Are we destined for a “two cloud world”?
Lydia Leong from Gartner wrote a great blog post recently about her belief that the cloud service provider market should not evolve to a “world of two clouds”. What she is referring to here is the idea that providers are heading down the path of building different clouds to accommodate enterprise and “cloud-native” workloads respectively. Lydia’s stance is that this is the wrong approach;
I do not believe in a “world of two clouds”, where there are cloud IaaS offerings that are targeted at enterprise workloads, and there are cloud IaaS offerings that are targeted at cloud-native workloads – broadly, different clouds for applications designed with the assumption of infrastructure resilience, versus applications designed with the assumption that resilience must reside at the application layer.
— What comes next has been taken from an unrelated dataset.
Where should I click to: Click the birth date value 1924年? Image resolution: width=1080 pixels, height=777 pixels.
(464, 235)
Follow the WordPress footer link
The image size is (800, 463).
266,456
From our view of the world at SolidFire, the underlying problem here is that service providers are saddled with legacy hardware infrastructure that doesn’t allow them to simultaneously service the needs of two masters: IT operations and developers. Lacking a dynamic and resilient infrastructure that can accommodate both “cloud-native” and legacy enterprise applications, service providers end up with multiple clouds. While different clouds for each use case would seem to address the problem tactically, this probably isn’t what customers want either. Lydia writes;
There’s no need to build two clouds; in fact, customers actively do not want two different clouds, since nobody really wants to shift between different clouds as you go through an application’s lifecycle, or for different tiers of an app, some of which might need greater infrastructure resilience and guaranteed performance.
Instead of building different clouds or waiting for enterprise applications to be rewritten for cloud, service providers need to focus on designing their clouds with the architectural flexibility to dynamically tune the levels of infrastructure resilience (i.e. availability) and performance to the needs of the application. While built into “cloud-native” applications from the outset, we can’t possibly expect applications on a broader scale to be able to account for the limitations of the underlying infrastructure. Instead, cloud infrastructure needs to be dynamic and fluid enough to respond the the disparate needs of different applications. To avoid a two cloud world this burden of resilience and performance consistency needs to fall on the infrastructure as much as, if not more than, the applications.
But lacking this flexibility in the infrastructure today services providers are stuck with no choice but to head down the two cloud path. According to Lydia, this is the path a lot of service providers have already chosen to head down;
Now, there are tons of service providers out there building to that world of two clouds – often rooted in the belief that IT operations will want one thing, and developers another, and they should build something totally different for both. This is almost certainly a losing strategy.
At SolidFire we are focused on delivering our service provider customers the architectural flexibility they need at the storage layer to mold their infrastructure to the needs of application. This allows them the flexibility to appease the needs of the operations and developer camps without having to build two clouds in the process. With solutions like SolidFire helping service providers avoid this multi-cloud approach, it is hard to argue with Lydia that this isn’t the more optimal path to head down. She closes her blog with this exact sentiment;
Winning providers will satisfy both needs within a single cloud, offering architectural flexibility that allows developers to decide whether or not they want to build for application resiliency or infrastructure resiliency.